5.2 struct Date date

/*
    We assume: sizeof(int) == 4,  sizeof(long) == 8     
 */
struct Date {
    int day;
    int month;
    long year;
};
/*
Memory Layout:
    ------------------------         --------
    FieldName  FieldOffset            Value
    ------------------------         --------
    day         0                     28      
    month       4                     5
    year        8                     2024
    ------------------------         --------
                                   struct Date date
 */      
struct Date date = {28, 5, 2024};

6 Access memory by variable names

6.1 Access 'int arr[4]' and 'struct Date date'

*(arr+i) is equivalent to arr[i], where arr is an array.

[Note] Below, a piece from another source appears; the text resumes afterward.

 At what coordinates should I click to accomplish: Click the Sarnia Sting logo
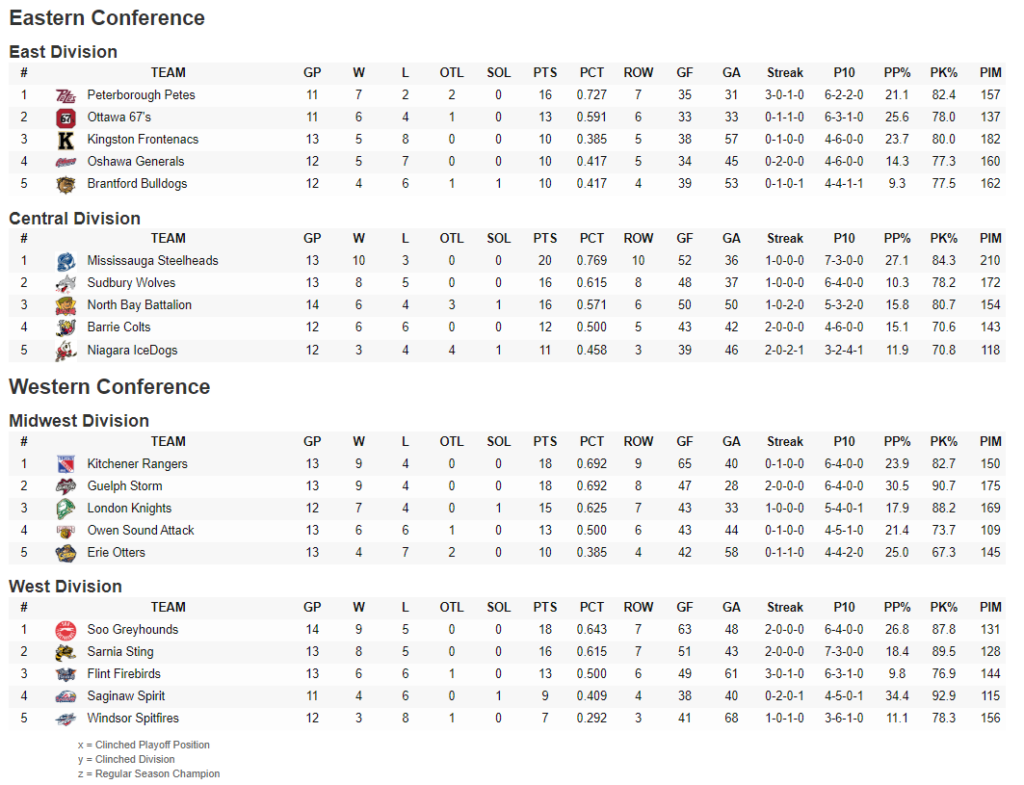tap(65, 652)
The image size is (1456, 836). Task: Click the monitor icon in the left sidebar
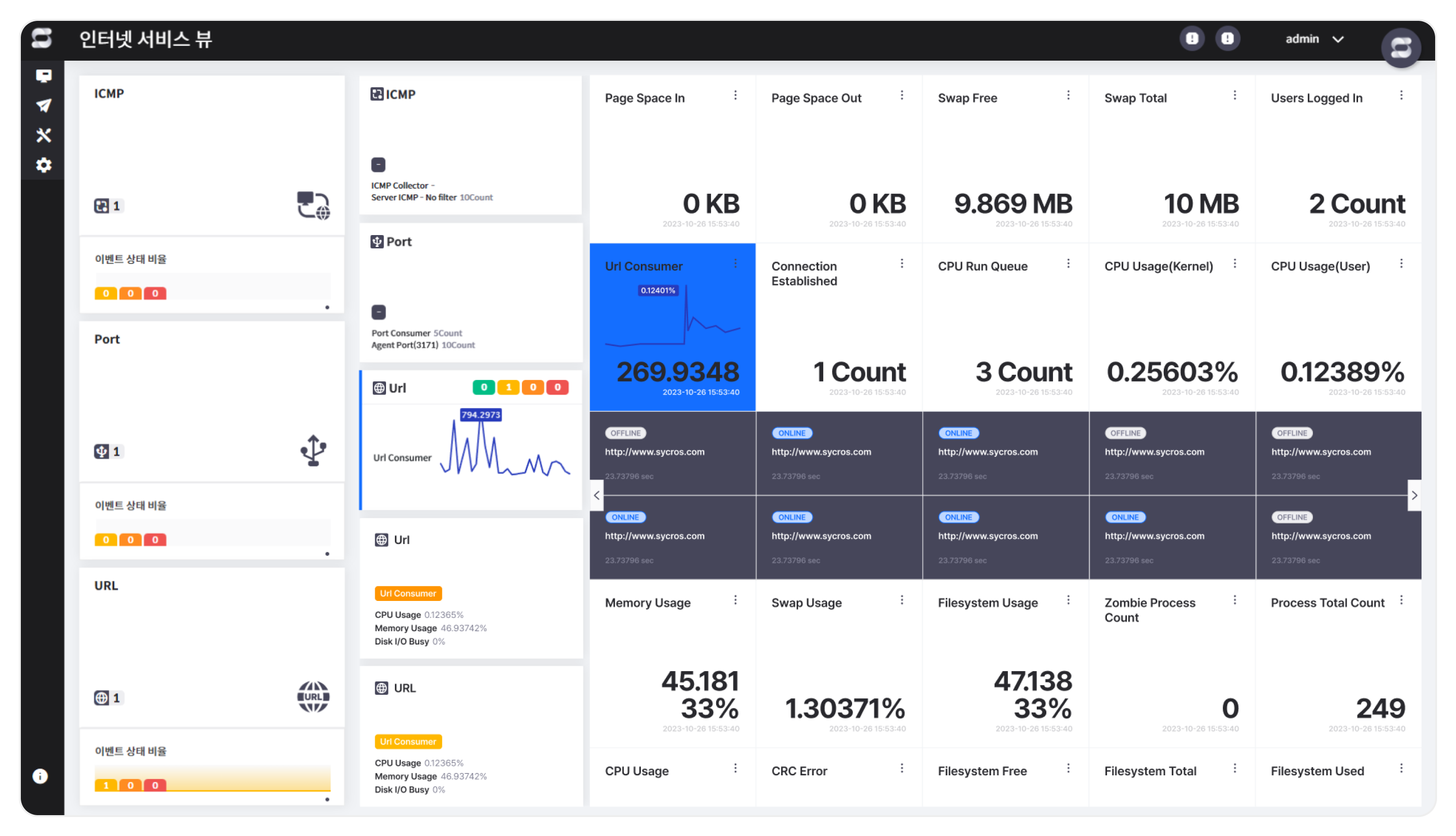point(44,76)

static void AccessMemoryByVariableNames(void) {
    //...

    // access an array
    int len = (sizeof(arr) / sizeof(arr[0]));
    for (int i = 0; i < len; i++) {
        printf("arr[%d] == %d\n", i, arr[i]);
        // arr in "*(arr + i)" is treated as &arr[0]
        printf("*(arr + %d) == %d\n\n", i, *(arr + i));
    }
    printf("\n");

    // access each field of the struct
    printf("date.day == %d \n", date.day);
    printf("date.month == %d \n", date.month);
    printf("date.year == %ld \n\n", date.year);
    
    // ...
}

output

arr[0] == 10
*(arr + 0) == 10

arr[1] == 20
*(arr + 1) == 20

arr[2] == 30
*(arr + 2) == 30

arr[3] == 40
*(arr + 3) == 40


date.day == 28 
date.month == 5 
date.year == 2024 

6.2 Low-level pointer arithmetic in accessing arr[0]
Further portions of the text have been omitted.